Personal Finance: Choosing student loans

Posted: August 07, 2011

Students preparing to go to college this fall might be preoccupied with choosing a computer or shopping for sheets that fit a dormitory bed.

Often, less attention goes into selecting college student loans. The decision gets shunted aside or made in an instant because tuition is due, loans have confusing names, and the financial-aid office at your college might provide little guidance.

Consumer advocates - worried that students are coming out of college with overwhelming debt - have been pushing colleges to provide more help to students when it comes to making loan choices. Some colleges, such as Barnard and Mount Holyoke, have been praised by the Institute for College Access and Success for emphasizing the risks of private loans.

Even if your financial-aid office is not helpful, you can identify the best loans yourself.

Call your college financial-aid office director and ask whether you might qualify for any grants or scholarships that you have not yet requested. If you are from a modest-income family, ask about Pell Grants, which can provide up to $5,500 that does not have to be repaid. Then ask if you can tap state grants in your home state or the state where you are attending school. Call your state government's department of education.

Free money first

If you are too late for a grant this year, put next year's application date on your calendar.
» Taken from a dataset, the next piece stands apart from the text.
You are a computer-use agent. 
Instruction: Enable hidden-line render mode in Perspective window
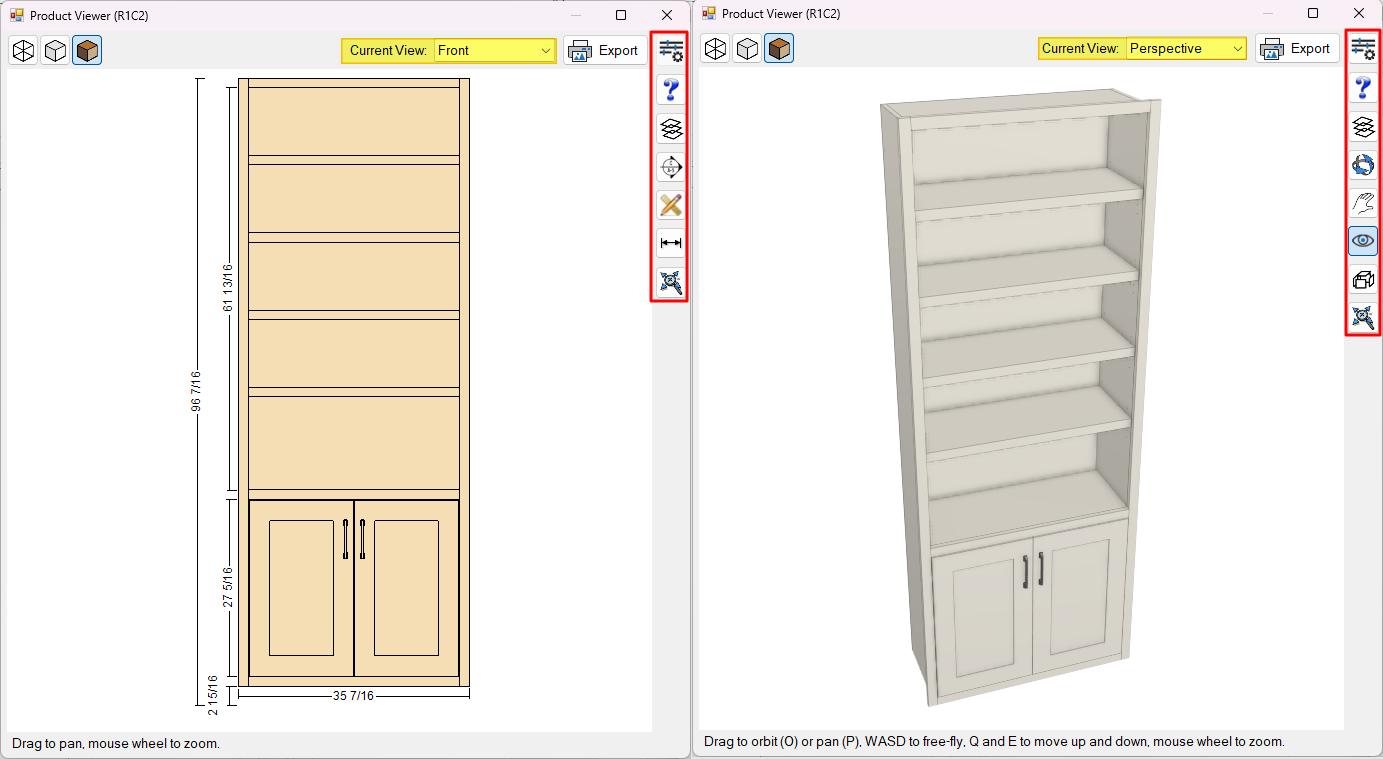pos(747,48)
After tapping as much free money as possible, choose student loans. Turn first to loans from the federal government rather than loans that come from a bank or nongovernment lender. Again, you should be directed to federal loan applications by your college financial-aid office. You can get additional information at www.students.gov.

The paperwork from your financial-aid office will probably give you a choice between subsidized Stafford loans or unsubsidized Stafford loans. There is a huge difference between them. If you qualify, take the subsidized Stafford loans, which carry a $19,000 limit for four years of undergraduate studies. Subsidized means the government absorbs the interest and provides a low interest rate of 3.4 percent. That is for loans originated during the 2011-12 academic year.
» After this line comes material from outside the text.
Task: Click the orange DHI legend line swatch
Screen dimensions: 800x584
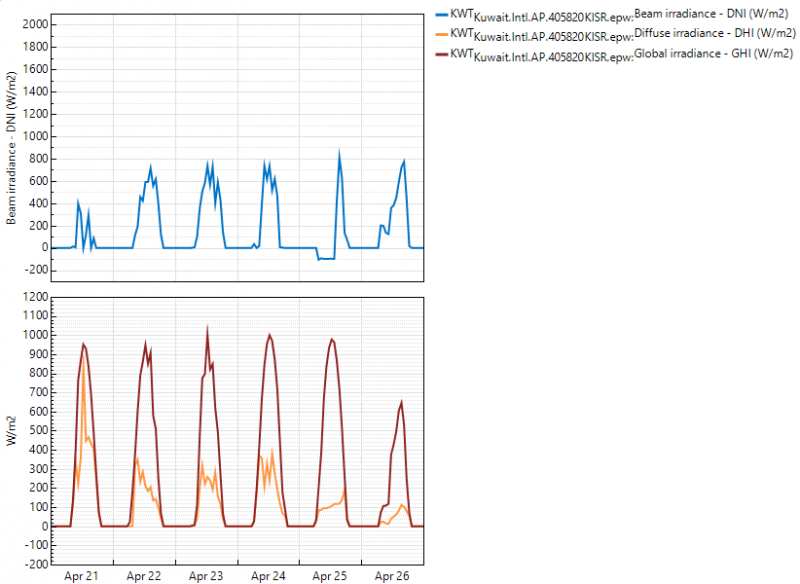Action: tap(440, 33)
That is a lot better than the 6.8 percent on the regular Stafford loan, which is unsubsidized. Also, because interest on an unsubsidized loan accumulates while you are in school, your balance on, for example, a $19,000 loan would be about 16 percent higher compared with a subsidized loan, said Mark Kantrowitz, publisher of FinAid. For 2012-13, the subsidized-loan rate increases to 6.8 percent.

Subsidized loans

Typically, if your family's income is no higher than $50,000, you will be in a good position to qualify for a subsidized loan. More than $100,000 makes it unlikely but not impossible. Factors such as having retired parents or multiple siblings in college at the same time will affect eligibility. Cost of the college also can matter, Kantrowitz said.

If you cannot get a subsidized loan, choose the regular Stafford loan. Also, ask your college financial-aid office if you can get a Perkins loan, a federal loan with a 5 percent interest rate, for students who have lower incomes than most students at a particular college. So if you come from a middle-income family, but attend a college that attracts affluent students, you might qualify for a Perkins loan at that college, even though you would not at a community college with many low-income students.

If you are like many students, you might find that the federal loans you are offered are not adequate to cover all your costs. In that case, your parents can borrow additional money using what are called PLUS loans. The interest rate is set at 7.9 percent.

Another choice: private loans. But beware. Although federal loans all have fixed rates, or interest rates that will never increase during the 10 years you pay them off, that is not the case with many private student loans.